Down With The Fallen - 6/28/2021
Stress has ravaged my body.
I live in a shell of who I should have been.
Anxiety chains me to a downward spiral and apathy threatens to weaken my fight against it.
My sure footing slipped as soon as I stopped noticing the smoke and mirrors.
Lies once plain and transparent became reality as soon as I began playing your game. I thought I could help you by abandoning what kept me grounded, assuming I could find my way back as soon as I rescued you from the torrent.
I'm sinking.
It hurts.
I'm falling.
Father come back. Everything made so much sense when I followed your voice. But instead I followed human passions to where they spring, falsely assuming I am not just as entirely human as who I'm trying to save.

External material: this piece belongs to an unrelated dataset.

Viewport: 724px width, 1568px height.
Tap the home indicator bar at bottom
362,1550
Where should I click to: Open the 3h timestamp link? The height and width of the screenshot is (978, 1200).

To understand the fallen one must stand on their level.
So I fell.
I only wanted to lift you up but I have not the strength to lift even myself. He was all the strength I had and I clung confidently to Him before.
Here I am now with the devil in my ear telling me it was never worth it and He led me astray. The deceiver was never so convincing before.
Why should fear have power... why should everything fail at once... my body, my mind, my trust, my understanding.
Reality is gone and nothing feels real.
I don't feel angry. I don't feel He is angry. I'm just confused and lost and afraid.
I'm floating so freely. Any nudge from either side will direct me so easily to both right and good or harmful and destructive.
I don't want to live like this. I want to go back. I want my sure footing again.
I want to live for His glory and His purpose, because clearly I don't have one otherwise.
As I stand here I feel I shall be like this forever. Stuck blowing in the wind, at the mercy of the torrent.
By this point, I'm unsure who's voice it is that tells me this.
The devil or my own....
Come find me, Lord. I'm so very lost.